5. The issue and sale of the Notes and the compliance by the Company with
all provisions of the Notes, the Indenture, the Underwriting Agreement and the
Pricing Agreement will not conflict with or result in a breach of any of the
terms or provisions of, or constitute a default under (in each case material to
the Company and its subsidiaries considered as a whole), or result in the
creation or imposition of any lien, charge or encumbrance (in each case material
to the Company and its subsidiaries considered as a whole) upon any of the
property or assets of the Company pursuant to the terms of, any indenture,
mortgage, deed of trust, loan agreement, guarantee, lease financing agreement or
other similar agreement or instrument known to me under which the Company is a
debtor or a guarantor, nor will such action result in any violation of the
provisions of the Restated Certificate of Incorporation or the By-Laws of the
Company.
6. The documents incorporated by reference in the Prospectus (other than
the financial statements and other accounting information contained or
incorporated by reference therein or omitted therefrom, as to which I express no
opinion), when they were filed with the Commission, complied as to form in all
material respects with the requirements of the Securities Exchange Act of 1934,
as amended, and the rules and regulations of the Commission thereunder.
7. The Registration Statement has become effective under the Act and, to
the best of my knowledge, no stop order suspending the effectiveness of the
Registration Statement has been issued and no proceedings for that purpose have
been instituted or threatened by the Commission; the Registration Statement and
the Prospectus (other than Exhibits 12 to the Registration Statement and the
financial statements and other accounting information contained in the
Registration Statement or the Prospectus, or omitted therefrom, as to which I
express no opinion) comply as to form in all material respects with the
requirements of the Act and the rules and regulations of the Commission
thereunder, and the statements in the Registration Statement and the Prospectus
in the sections thereof describing the Debt Securities and the Notes are
accurate and fairly present the information required or purported to be shown.

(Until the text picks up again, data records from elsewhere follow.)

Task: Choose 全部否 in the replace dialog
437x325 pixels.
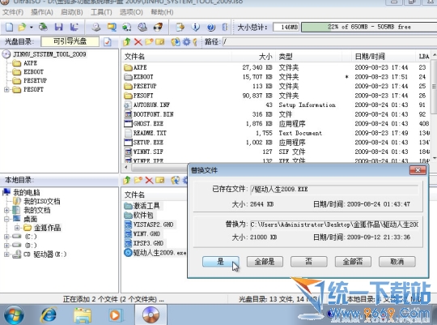Action: click(353, 262)
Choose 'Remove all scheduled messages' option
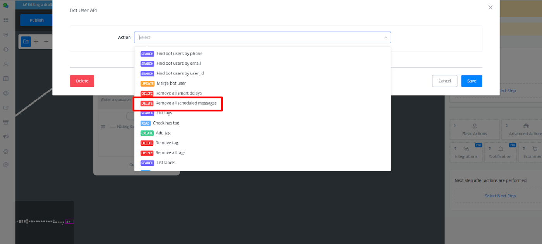542x244 pixels. click(x=186, y=103)
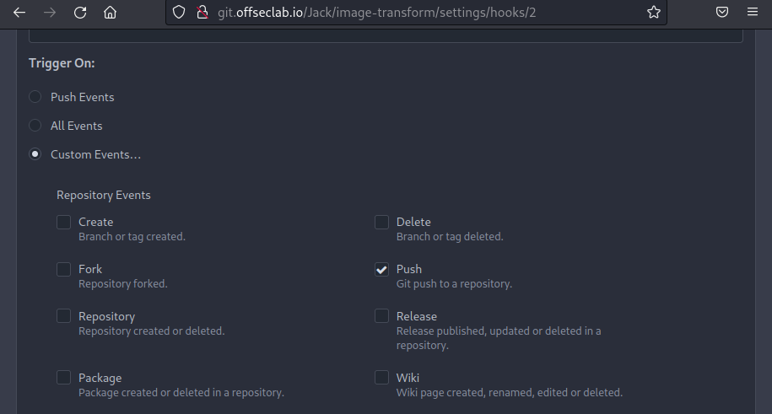The image size is (772, 414).
Task: Click the URL address bar
Action: 422,13
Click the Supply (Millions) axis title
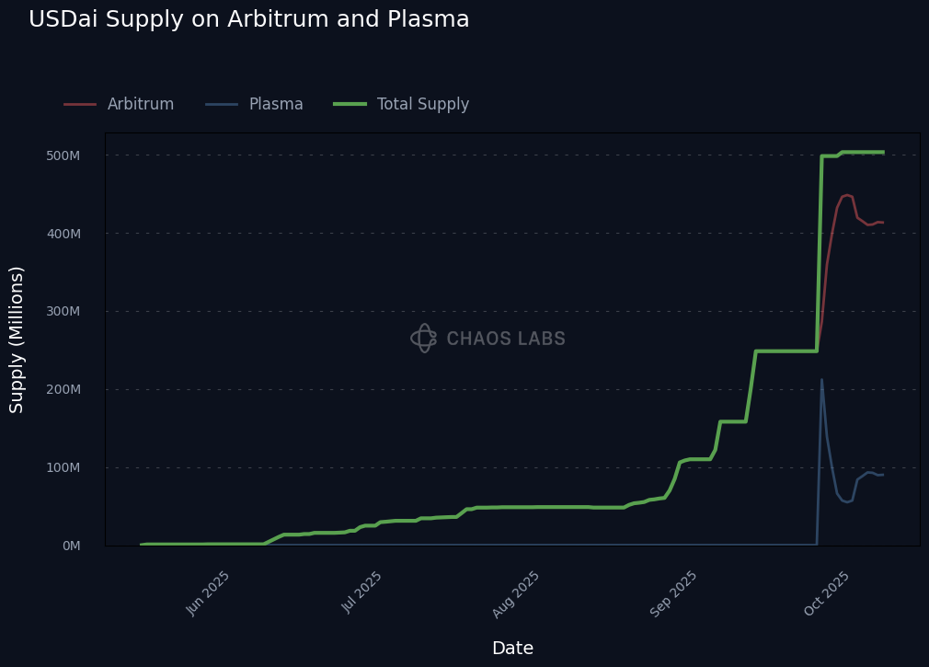929x667 pixels. click(17, 339)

8. I do not know of any contract or other document of a character required
to be filed as an exhibit to the Registration Statement or required to be
incorporated by reference in the Prospectus or required to be described in the
Registration Statement or the Prospectus which is not filed or incorporated by
reference or described as required.
9. I do not know of any legal or governmental proceeding pending to which
the Company is a party, or of which any property of the Company is the subject,
and no such proceedings are known by me to be threatened or contemplated by
governmental authorities or threatened by others, other than as set forth or
contemplated in the Prospectus and other than such proceedings which, in my
opinion, will not have a material adverse effect upon the general affairs,
financial position, net worth or results of operations (on an annual basis) of
the Company and its subsidiaries considered as a whole.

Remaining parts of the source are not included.